System 2 includes 5 hospitals and a network of neighborhood-based clinics, including a community health center network. System 2 began rollout in June 2016 and chose a hybrid implementation approach to incorporate both internal (salaried) specialists and external (contracted) specialists. Criteria for early-adopter specialties included a high volume of referrals, a long wait time for in-person specialty care visits, and already-occurring curbside consults. Overall, the system achieved sustained yet fragmented implementation. Implementation began among specialists already using an internal EHR platform, which generated 63% of the e-consult volume (553 of 880 e-consults between January and June 2018). The remaining 37% of e-consult volume (327 of 880) for January to June 2018 was generated from an external e-consult platform. The external platform was added about 1½ years after initial implementation to connect community health centers that rely on a different EHR and also to provide access to specialty expertise not readily available locally.

Of the 9 specialties that implemented e-consult, 3 specialties reported an average volume of greater than 10 e-consults per month: cardiology, endocrinology, and gastroenterology/hepatology. Cardiology received the most e-consult requests, 76% of which were comanaged without requiring an in-person specialist visit. Response times for cardiology ranged from an average of 6 hours in May to 6 days in June (3 days average for January-June 2018).

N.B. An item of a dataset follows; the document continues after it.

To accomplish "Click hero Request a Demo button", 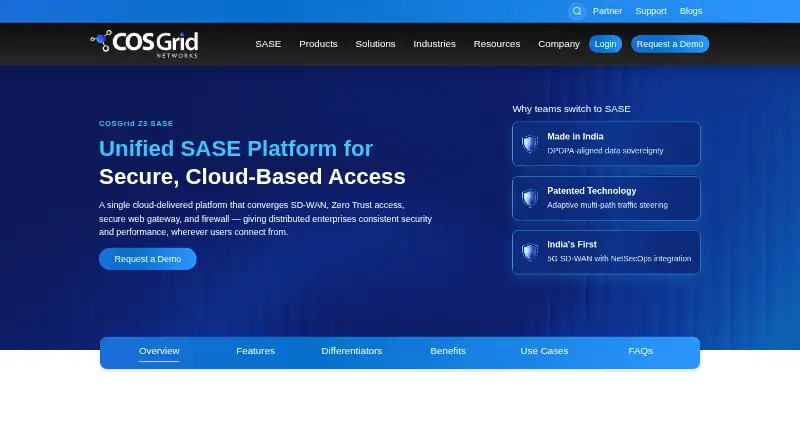I will click(x=147, y=259).
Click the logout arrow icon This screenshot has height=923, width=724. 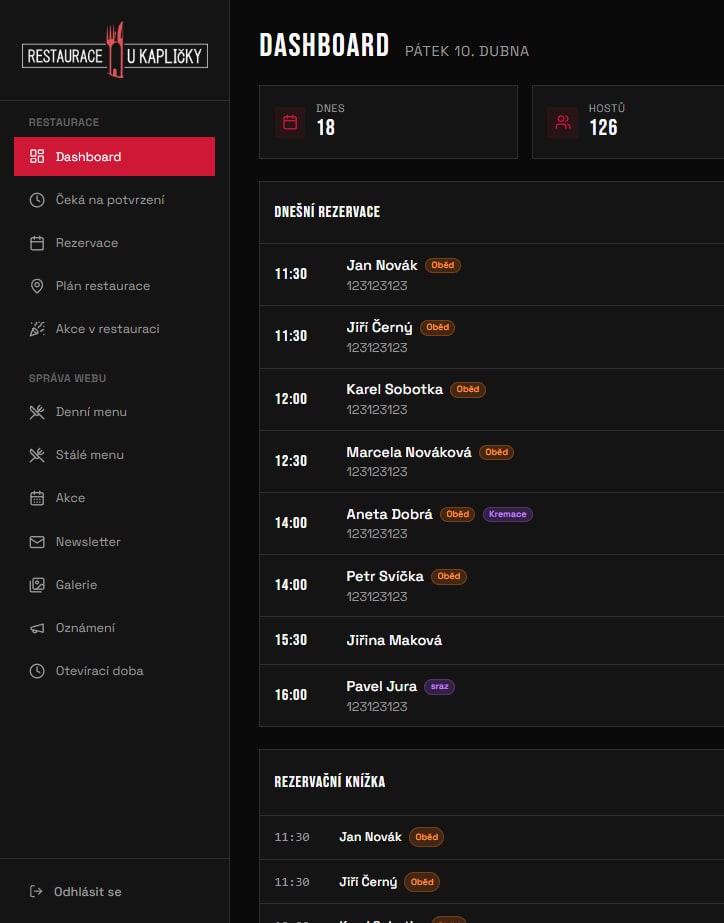click(36, 891)
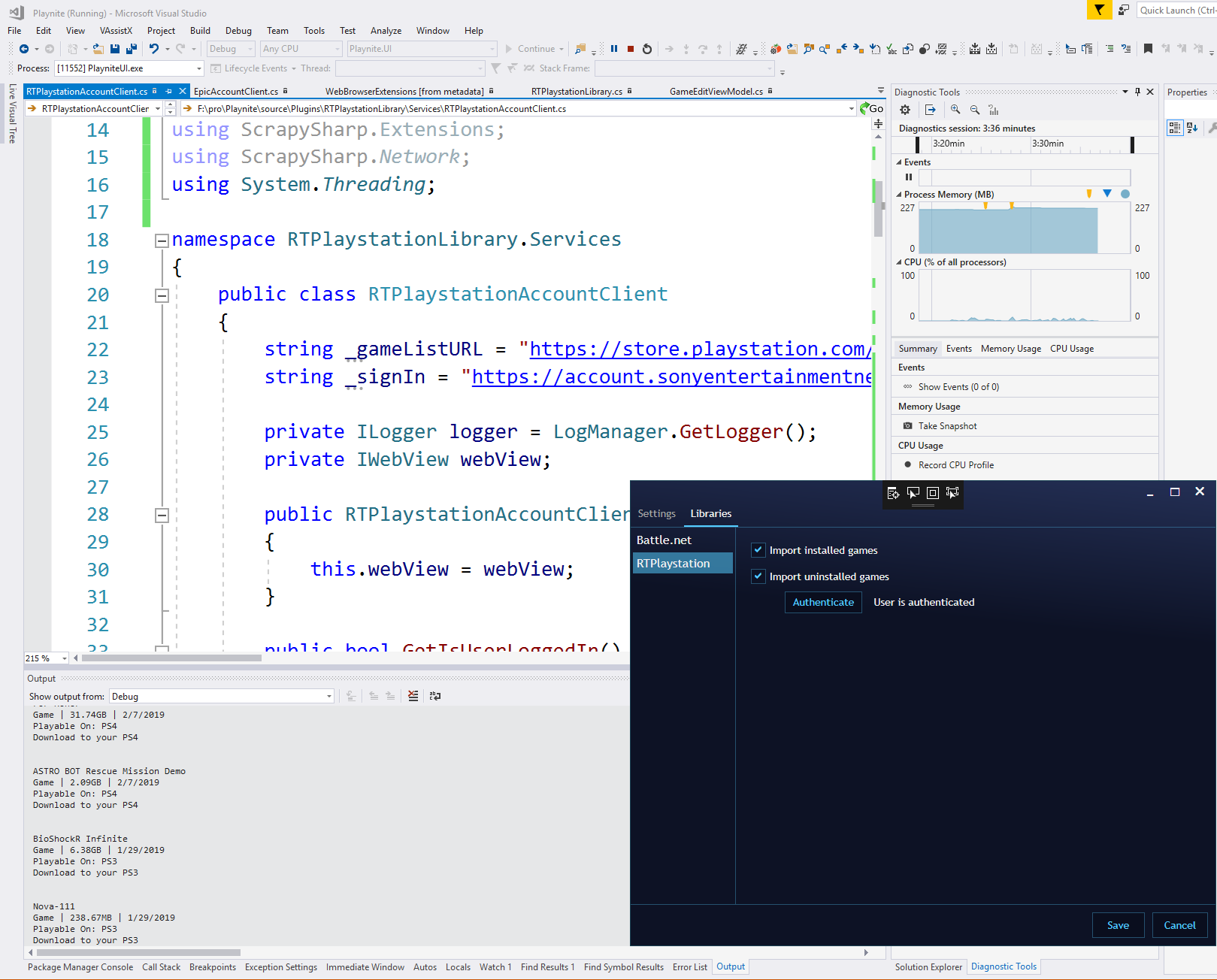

Although 1 interviewee indicated that e-consult implementation was a top priority for the chief medical officer, another interviewee cited lack of primary leadership focus amid other competing priorities. Both acknowledged leadership turnover as an implementation challenge. Many clinicians viewed e-consults as an additional uncompensated task because contracts had not changed to recognize dedicated time for e-consult completion.